The lowest frequency vibrations are called:

• the 'hum' (the lowest frequency)

• the 'prime' (with frequency roughly 2 times that of the hum)

• the 'tierce' (roughly 2.4 times the hum, so a minor third above the prime)

• the 'quint' (roughly 3 times the hum, so a major fifth above the prime)

• the 'nominal' (roughly 4 times the hum, so an octave above the prime)

and so on. If you think these names are illogical, join the club! One reason it's tricky is that the loudest vibration is not the lowest one: it's the 'prime'.

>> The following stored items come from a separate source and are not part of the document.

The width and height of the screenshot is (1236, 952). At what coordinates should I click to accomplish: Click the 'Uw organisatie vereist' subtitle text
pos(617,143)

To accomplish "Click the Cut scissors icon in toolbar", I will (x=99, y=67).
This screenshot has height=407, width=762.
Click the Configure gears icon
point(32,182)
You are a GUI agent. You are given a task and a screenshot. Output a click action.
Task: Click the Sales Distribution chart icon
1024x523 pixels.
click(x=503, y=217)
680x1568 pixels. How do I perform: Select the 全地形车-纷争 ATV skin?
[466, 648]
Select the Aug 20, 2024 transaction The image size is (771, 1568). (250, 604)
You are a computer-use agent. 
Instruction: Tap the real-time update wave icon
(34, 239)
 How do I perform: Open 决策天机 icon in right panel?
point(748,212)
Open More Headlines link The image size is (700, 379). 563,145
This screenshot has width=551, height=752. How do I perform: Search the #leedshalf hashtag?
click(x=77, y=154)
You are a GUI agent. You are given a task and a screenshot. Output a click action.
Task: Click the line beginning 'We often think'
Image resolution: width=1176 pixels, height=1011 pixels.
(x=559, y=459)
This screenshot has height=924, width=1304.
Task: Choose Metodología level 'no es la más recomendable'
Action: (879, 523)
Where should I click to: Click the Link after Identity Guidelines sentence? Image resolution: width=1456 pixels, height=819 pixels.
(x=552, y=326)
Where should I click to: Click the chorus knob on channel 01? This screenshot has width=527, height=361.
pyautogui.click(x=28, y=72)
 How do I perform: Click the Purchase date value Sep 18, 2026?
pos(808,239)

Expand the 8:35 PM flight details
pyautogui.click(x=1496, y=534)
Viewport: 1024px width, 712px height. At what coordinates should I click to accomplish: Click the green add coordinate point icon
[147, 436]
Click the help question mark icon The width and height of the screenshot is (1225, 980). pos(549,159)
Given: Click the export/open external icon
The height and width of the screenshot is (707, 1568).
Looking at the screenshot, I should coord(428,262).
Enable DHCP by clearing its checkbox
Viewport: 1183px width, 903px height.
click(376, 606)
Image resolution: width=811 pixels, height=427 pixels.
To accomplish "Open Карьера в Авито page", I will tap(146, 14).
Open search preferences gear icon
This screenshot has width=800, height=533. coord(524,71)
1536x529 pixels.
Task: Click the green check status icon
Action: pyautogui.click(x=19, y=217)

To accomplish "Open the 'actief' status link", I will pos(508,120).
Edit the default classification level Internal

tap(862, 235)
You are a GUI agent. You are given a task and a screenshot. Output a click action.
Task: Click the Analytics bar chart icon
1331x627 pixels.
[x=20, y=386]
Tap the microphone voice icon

The numbers I just gave you should be taken with a big grain of salt. They really depend on the shape of the bell, and you'd have to be great at designing bells to make them come out as shown here. It's not like a violin string or flute, where the math is on your side.

This quote helps explain the chart:

"Modern theory separates the modes of vibration into those produced by the "soundbow" and those produced by the remaining bell "shell". The bell vibrates both radially and axially and the principal vibrational modes are shown in the diagram together with their classification using the scheme proposed by Perrin et al. This scheme consists of the mode of vibration (RIR - Ring Inextensional Radial, RA - Ring Axial, R=n - Shell driven), the number of meridians (where “m” is half the number of meridians) and the number of nodal circles (n)."

Starting to sound like orbitals in quantum mechanics!